Ausgewählter Text >>
⁂

# SSH Port 80



## staplerfahrer (1. Juli 2004)

Hallo,
ich habe als Alternative zu Telnet ssh installiert.

Ich möchte ähnliches wie mit telnet ausführen :

Verbinden mit Port 80 (Apache) :
telnet 80 localhost

GET absetzen :
GET /index.htm HTTP/1.1

Mein Versuch mit ssh um eine Verbindung herzustellen:

ssh -l name -p 80 localhost

Da passiert nichts, außer das in der nächsten Zeile der cursor blinkt, also keinerlei Rückmeldung.

Kann man die wie oben beschriebenen Abläufe nicht mit ssh durchführen ?

besten dank für einen TIpp.
Staplerfahrer


----------



## thing (1. Juli 2004)

Der Apache is auch ein Web- und kein SSH-Server...


----------



## Mirko D (1. Juli 2004)

SSH läuft standartmässig auf Port 22. 

Gruß Mirko


----------



## staplerfahrer (1. Juli 2004)

Da stimme ich dir zu. Wenn ich mich aber mittels telnet mit Port 80 verbinde wird 
telnet auch nicht zum webserver , oder ?


----------



## staplerfahrer (1. Juli 2004)

> _Original geschrieben von Mirko D _
> *SSH läuft standartmässig auf Port 22.

⁂

Datenteil >>
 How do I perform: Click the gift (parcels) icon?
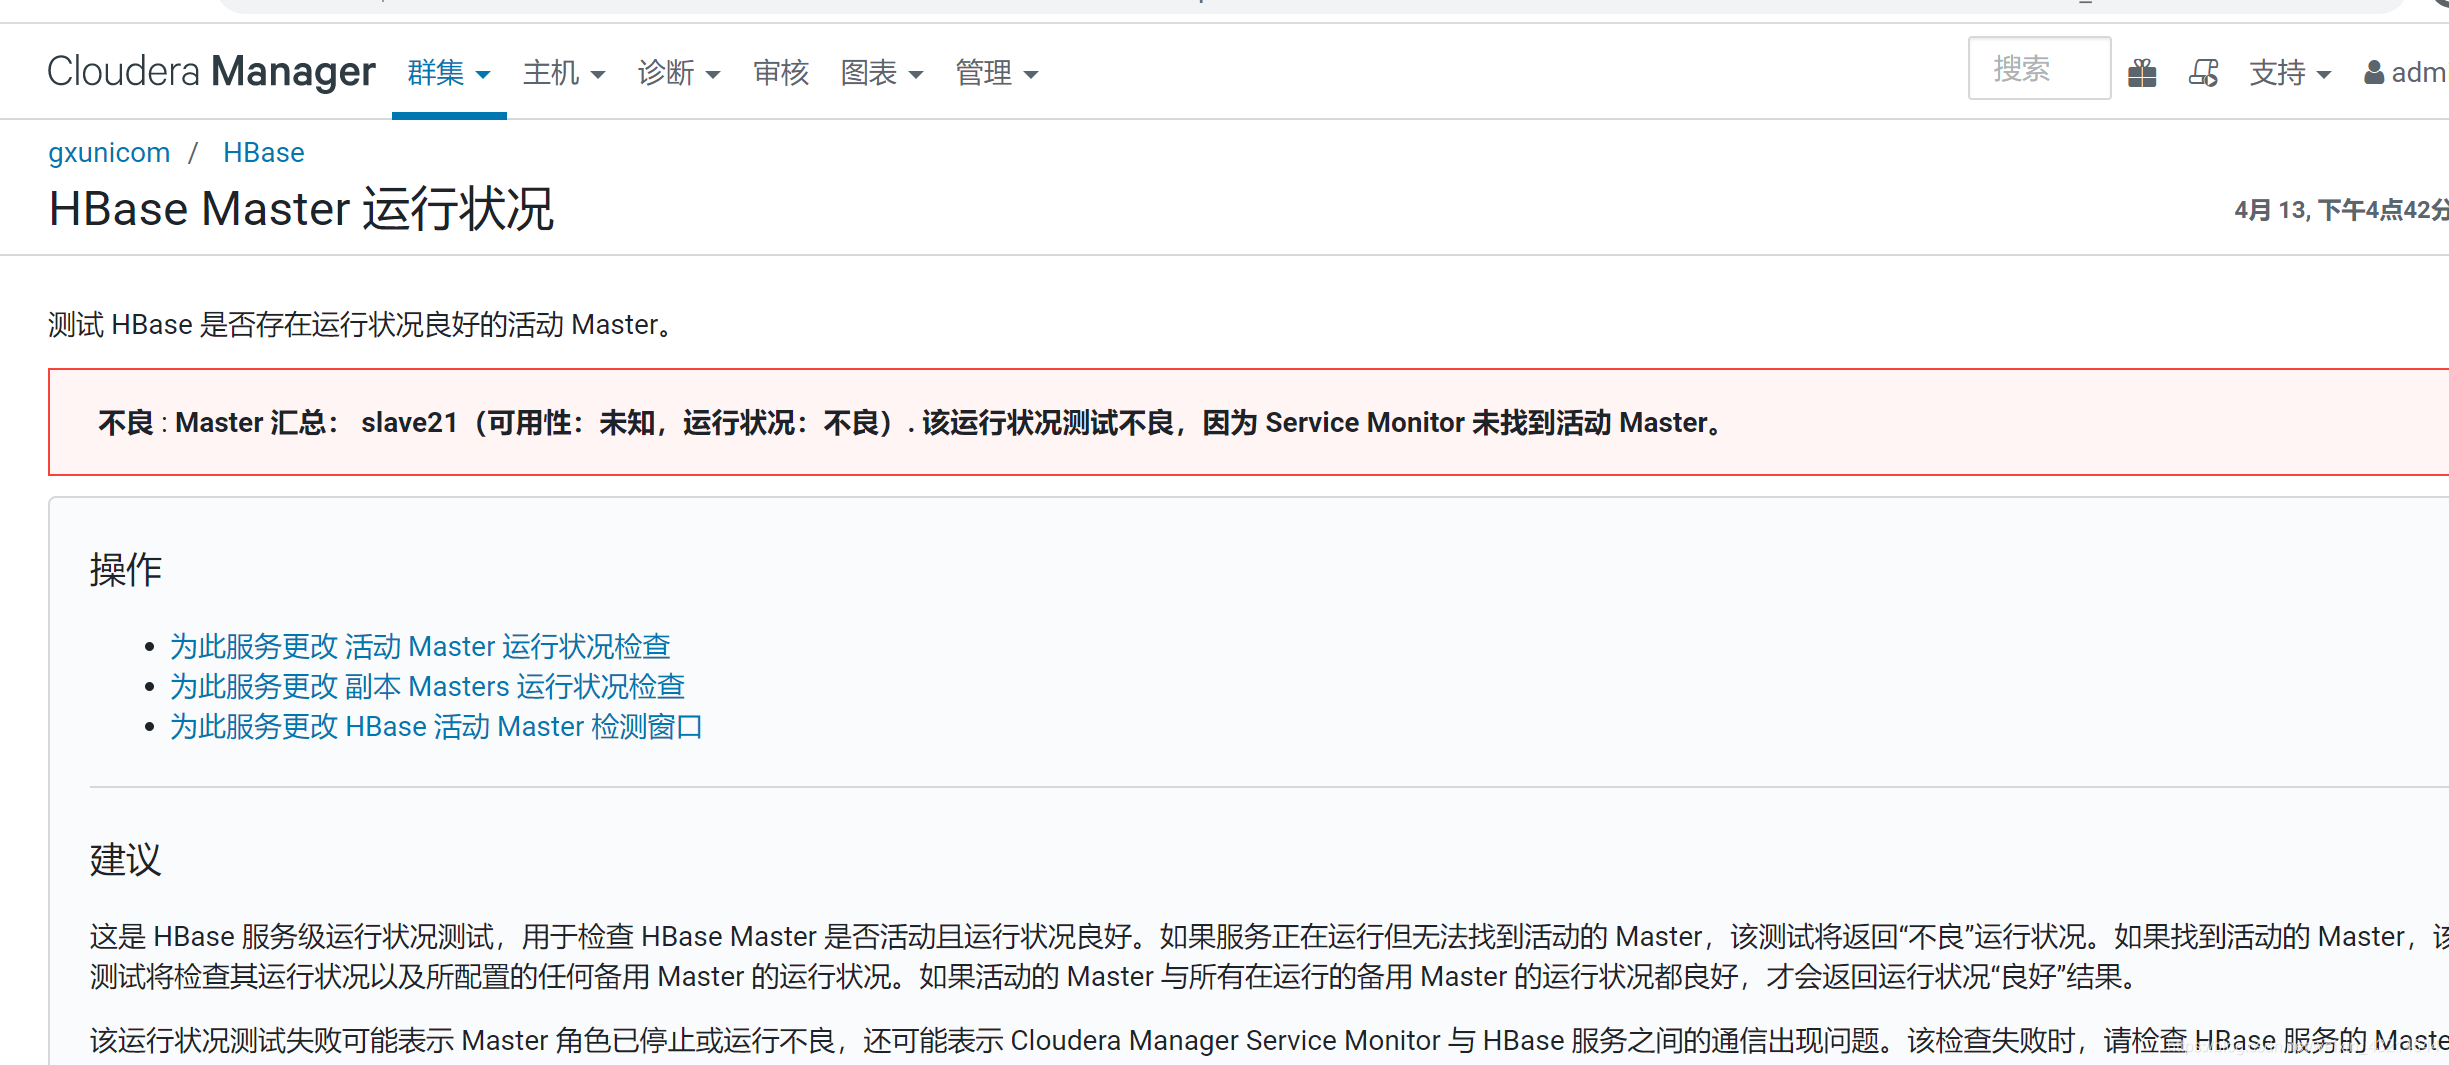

⁂

Übungsaufgaben >>
1 - Beantworten Sie die folgenden Fragen zum Forumsthread.
(a) Mit welchem Befehl versuchte staplerfahrer, per ssh eine Verbindung herzustellen?
(b) Was passierte nach diesem Versuch?
(c) Auf welchem Port läuft SSH laut Mirko D standardmäßig?
2 - Aktualisieren Sie im Forumsthread den Abschnitt zwischen „Da passiert nichts, außer“ und „für einen TIpp.“ einschließlich, indem Sie „Rückmeldung“ durch „Antwort“ ersetzen.

Lösungen >>
1 -
(a) ssh -l name -p 80 localhost
(b) Nichts, außer dass in der nächsten Zeile der Cursor blinkte; es gab keinerlei Rückmeldung.
(c) Auf Port 22.

2 -
Da passiert nichts, außer das in der nächsten Zeile der cursor blinkt, also keinerlei Antwort.

Kann man die wie oben beschriebenen Abläufe nicht mit ssh durchführen ?

besten dank für einen TIpp.